> [Work instruction]
Please count the lines in the data below that mention the word "more", then give only the total.

——————————

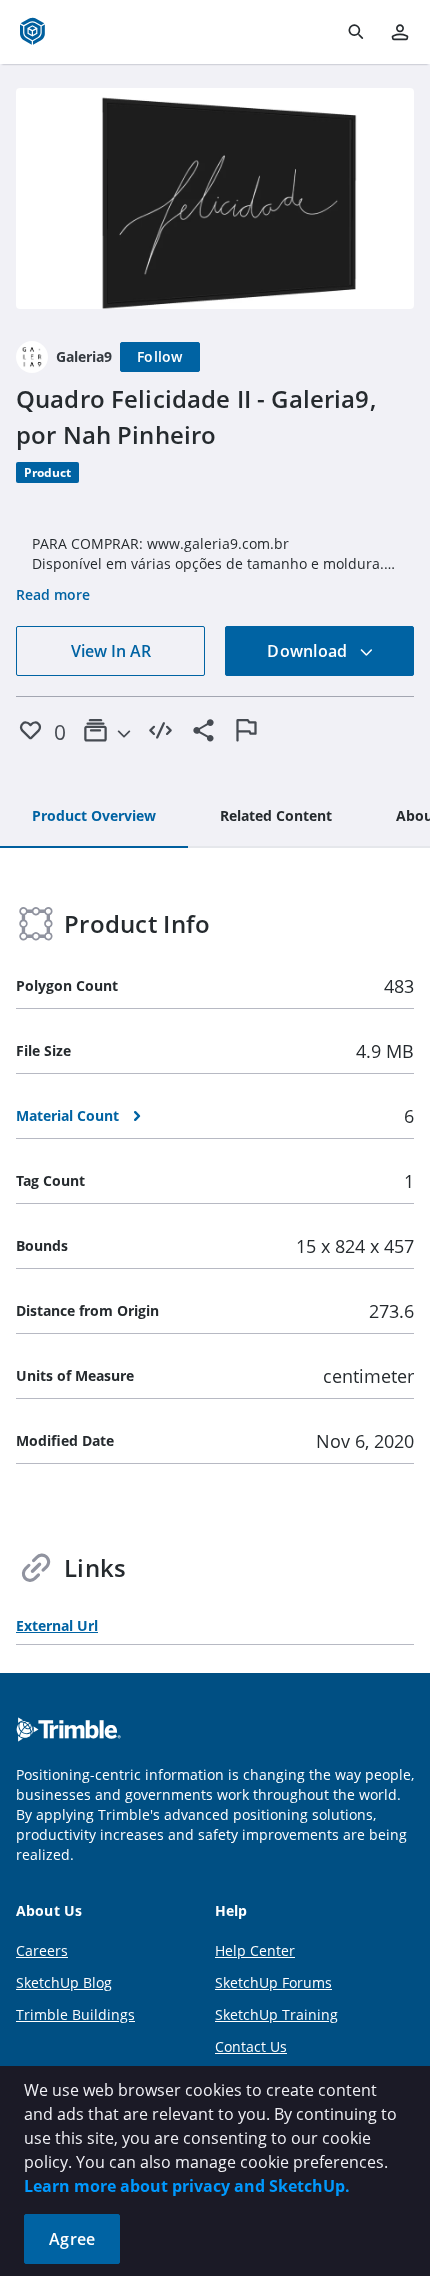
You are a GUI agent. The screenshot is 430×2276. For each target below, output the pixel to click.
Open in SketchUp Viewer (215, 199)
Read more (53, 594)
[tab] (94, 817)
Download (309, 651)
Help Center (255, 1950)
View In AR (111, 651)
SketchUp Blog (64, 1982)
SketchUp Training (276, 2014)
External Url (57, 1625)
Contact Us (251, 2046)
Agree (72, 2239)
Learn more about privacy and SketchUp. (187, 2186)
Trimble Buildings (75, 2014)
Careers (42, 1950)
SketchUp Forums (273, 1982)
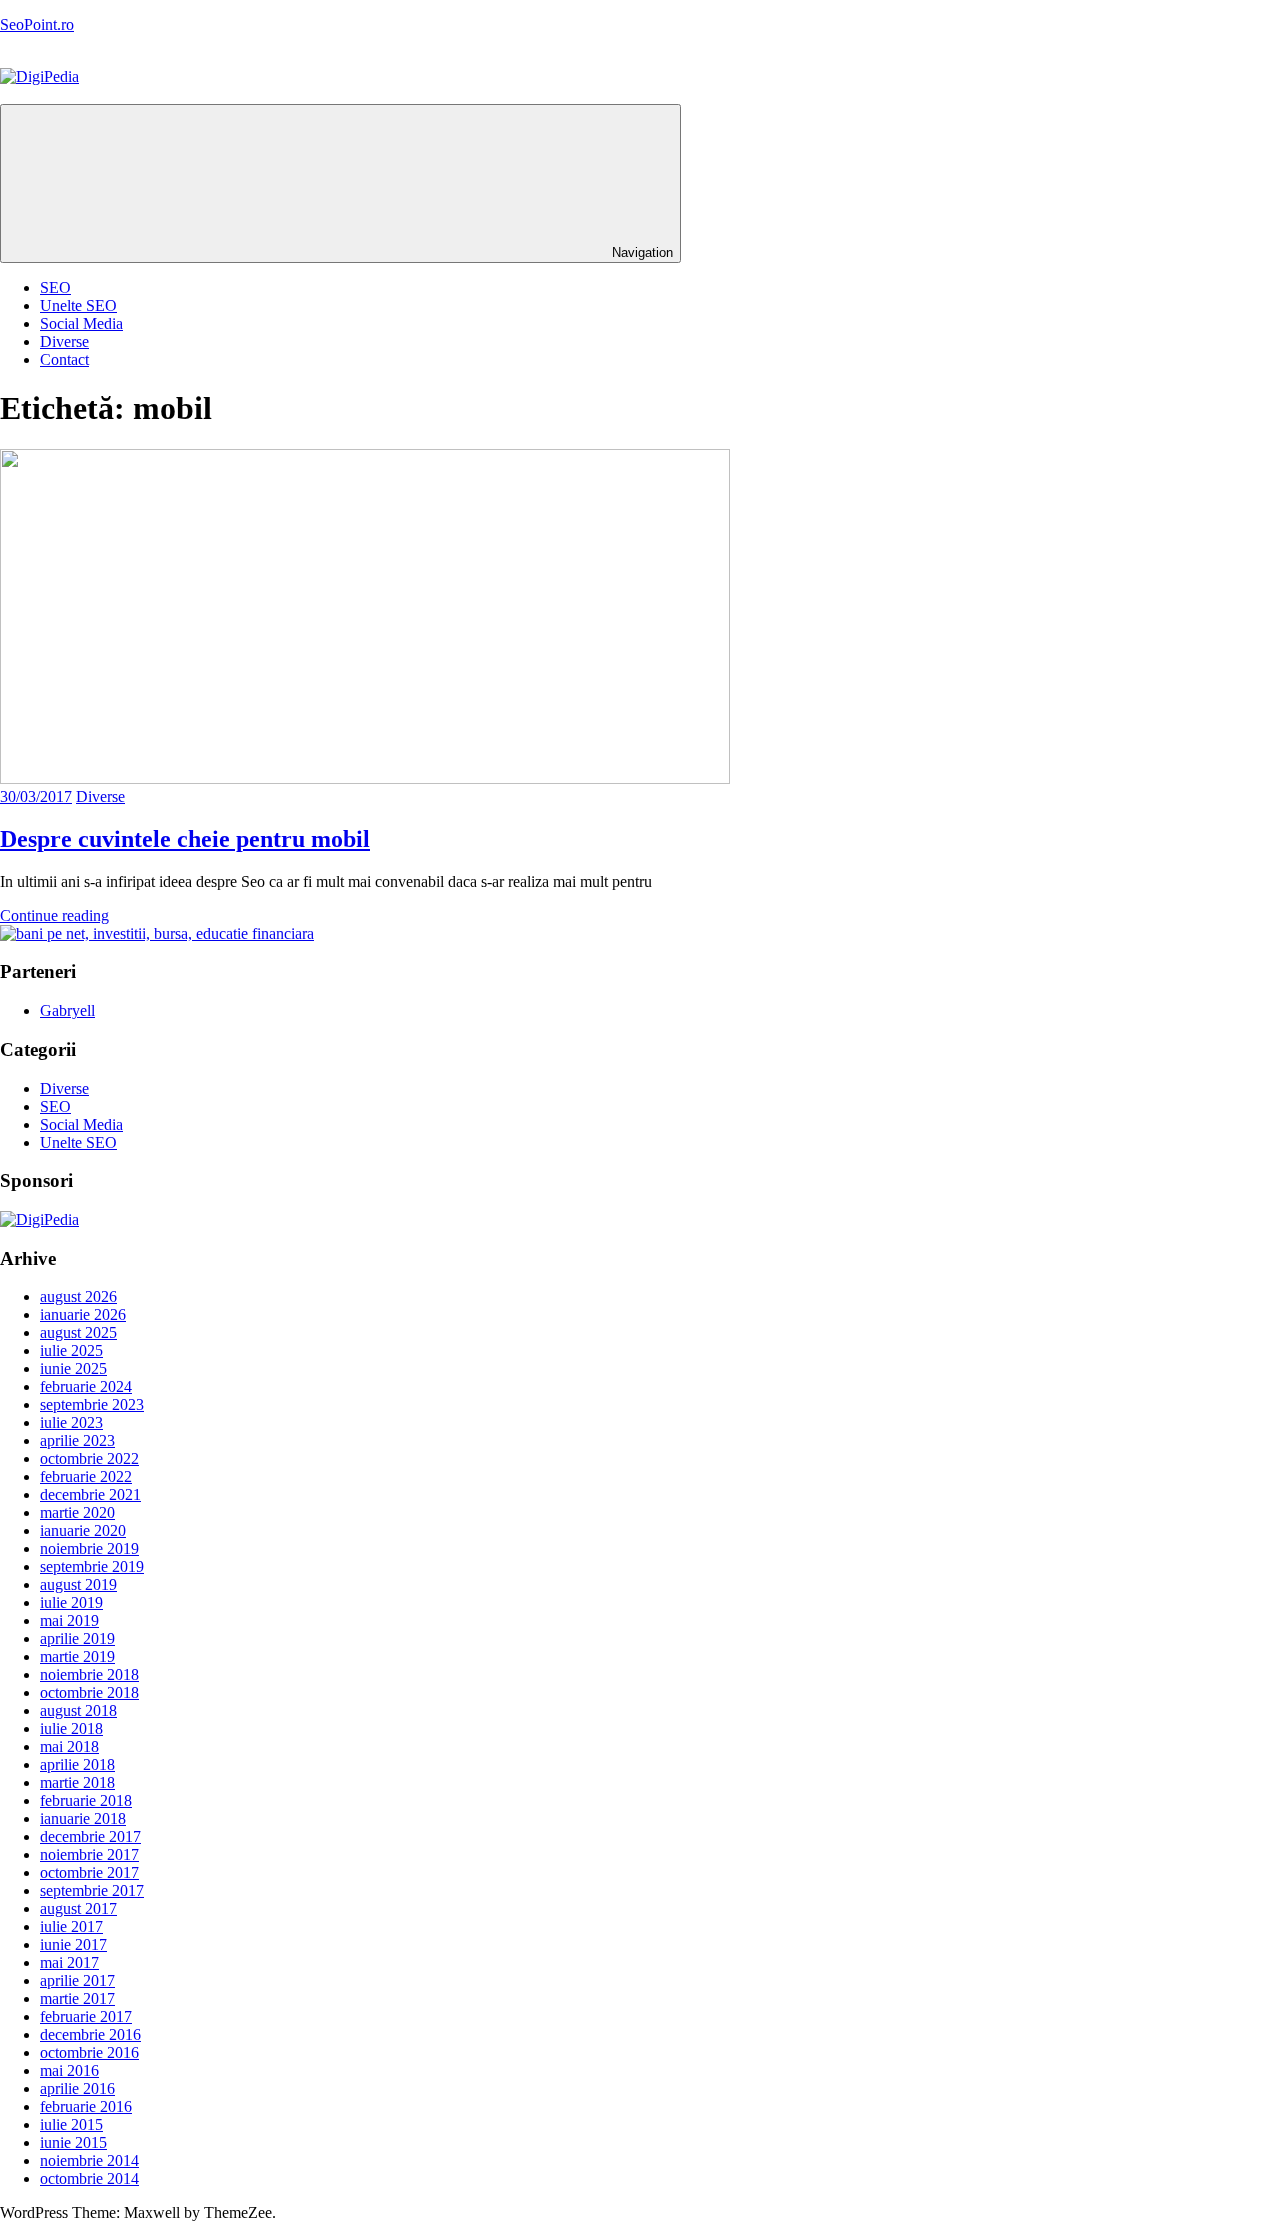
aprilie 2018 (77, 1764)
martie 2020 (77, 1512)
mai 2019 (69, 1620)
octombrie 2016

——————————

> [Exercise answer]
2